The Court finds [the claim] to be without merit. First, Defendant's claim is not cognizable in [a] motion filed pursuant to Florida Rule of Criminal Procedure 3.850 because it should have been brought, if at all, on direct appeal. See Fla. R. Crim. P. 3.850(a) (“This rule does not authorize relief based on grounds that could have or should have been raised at trial and, if properly preserved, on direct appeal of the judgment and sentence.”). Even if the claim was cognizable, the Court finds Marcel is not applicable. In Marcel, the appellant was seeking relief under section 943.04354, Florida Statutes, for “so-called ‘Romeo and Juliet offenders.'” Marcel, 67 So.3d at 1224. Section 943.04354 provides an exception to sex offender registration if certain criteria are met, including that “the defendant be ‘not more than [four] years older than the victim of th[e] violation who was [fourteen] years of age or older but not more than [seventeen] years of age at the time the person committed the violation.'” Id. The appellee in Marcel was four years, three months, and eight days older than the victim at the time of the crime. Id. He argued that in calculating whether he was more than four years older than the victim, the months and the days should not be counted. Id. The appellate court disagreed, explaining that such a calculation - known as the “birthday rule” - had only been used in computing age and not in computing time. Id.
In this case, it appears Defendant is concluding that because the “birthday rule” was rejected in Marcel, it should also be rejected here and the victim should be found to be more than 17 years of age and outside the [parameters] of section 943.04354. This Court does not agree with Defendant's conclusion nor does it find Marcel supports such an argument. As explained by the Marcel court, it has seen the “birthday rule” applied in calculating age and, in fact, included [the] following citation in its opinion: “See State v.

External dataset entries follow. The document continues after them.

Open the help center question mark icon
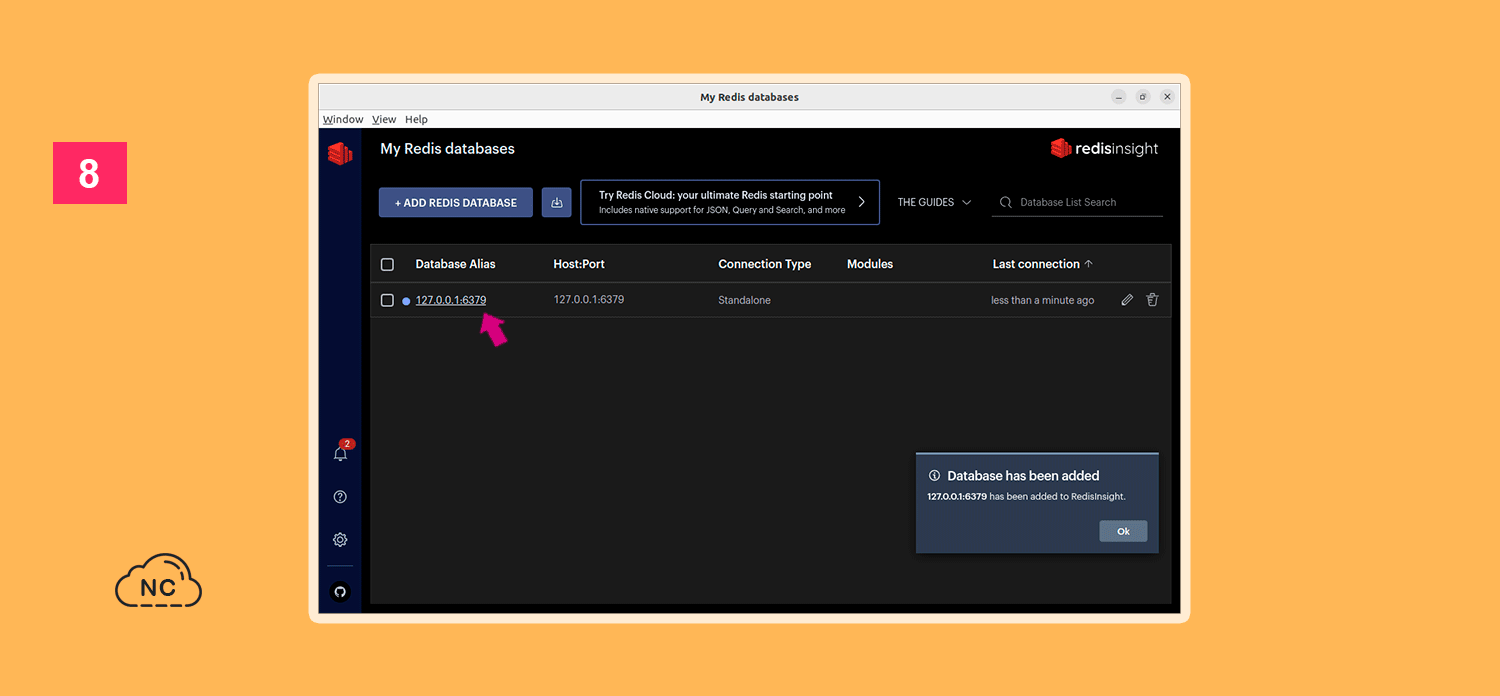1500x696 pixels. 340,497
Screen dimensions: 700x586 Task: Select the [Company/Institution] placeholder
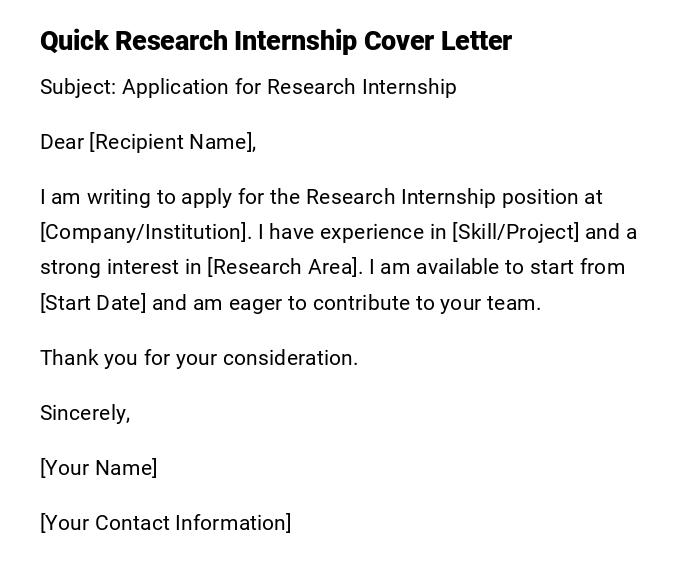pyautogui.click(x=143, y=232)
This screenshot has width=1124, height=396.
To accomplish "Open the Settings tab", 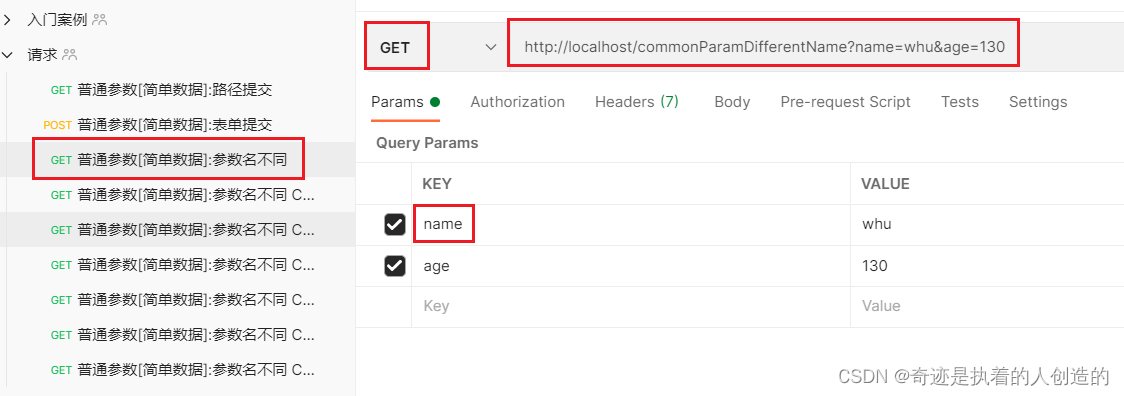I will (x=1038, y=102).
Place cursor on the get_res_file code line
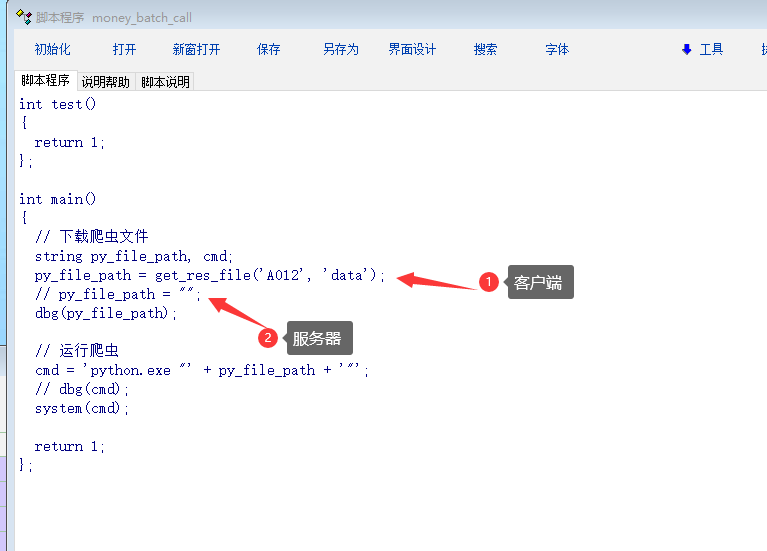 pos(210,275)
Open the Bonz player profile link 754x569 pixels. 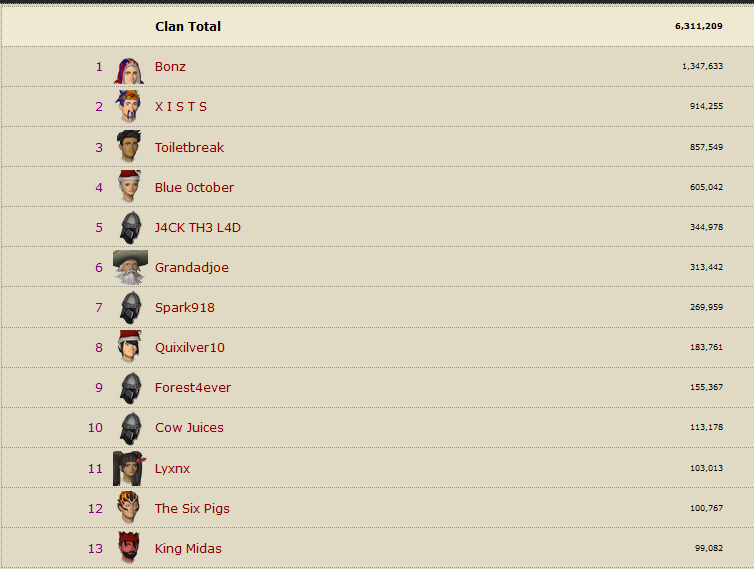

Moore, 167 N.C.App. 495, 606 S.E.2d 127 (2004) (“statutory rape statute encompassing victims ‘who [are] [thirteen, fourteen, or fifteen] years old' includes victim who was fifteen-years and two-days).” Id. As such, the Court find[s] Marcel does not support Defendant's argument. Accordingly, for the above reasons, relief is not warranted . . . .

The Respondent asserts that the claim is procedurally barred. (Doc. 8 at 4-5) The post-conviction court denied the claim because it was “not cognizable in [a] motion filed pursuant to Florida Rule of Criminal Procedure 3.850.” (Doc. 8-2 at 209) Morales could have presented the claim on direct appeal. (Doc. 8-2 at 209) Even though the post-conviction court also considered the merits of the federal claim, the court clearly and expressly relied on a state procedural rule to resolve the claim. Bailey v. Nagle, 172 F.3d 1299, 1305 (11th Cir. 1999) (“‘Through its very definition, the adequate and independent state ground doctrine requires the federal court to honor a state holding that is a sufficient basis for the state court's judgment, even when the state court also relies on federal law.'”) (quoting Harris v. Reed, 489 U.S. 255, 264 n.10 (1989)). Morales could have and should have raised the as-applied constitutional challenge before his plea and on direct appeal. Dubose v. State, 75 So.3d 383, 384 (Fla. 1st DCA 2011) (“Although claims that a statute is facially unconstitutional can be raised for the first time on appeal, the same is not true for as-applied challenges.”) (citations omitted). Fla. R. Crim. P. 3.850(c) (“This rule does not authorize relief based on grounds that could have or should have been raised at trial and, if properly preserved, on direct appeal of the judgment and sentence.”). The post-conviction court's procedural ruling rested on an “independent and adequate” state law ground, and the claim is procedurally defaulted. Whiddon v. Dugger, 894 F.2d 1266, 1267 (11th Cir. 1990). Morales shows neither cause and actual prejudice nor a miscarriage of justice to excuse the procedural default. (Doc. 1 at 8) Consequently, the claim is procedurally barred from federal review. Thomas v. Att'y Gen., 992 F.3d 1162, 1184-85 (11th Cir. 2021).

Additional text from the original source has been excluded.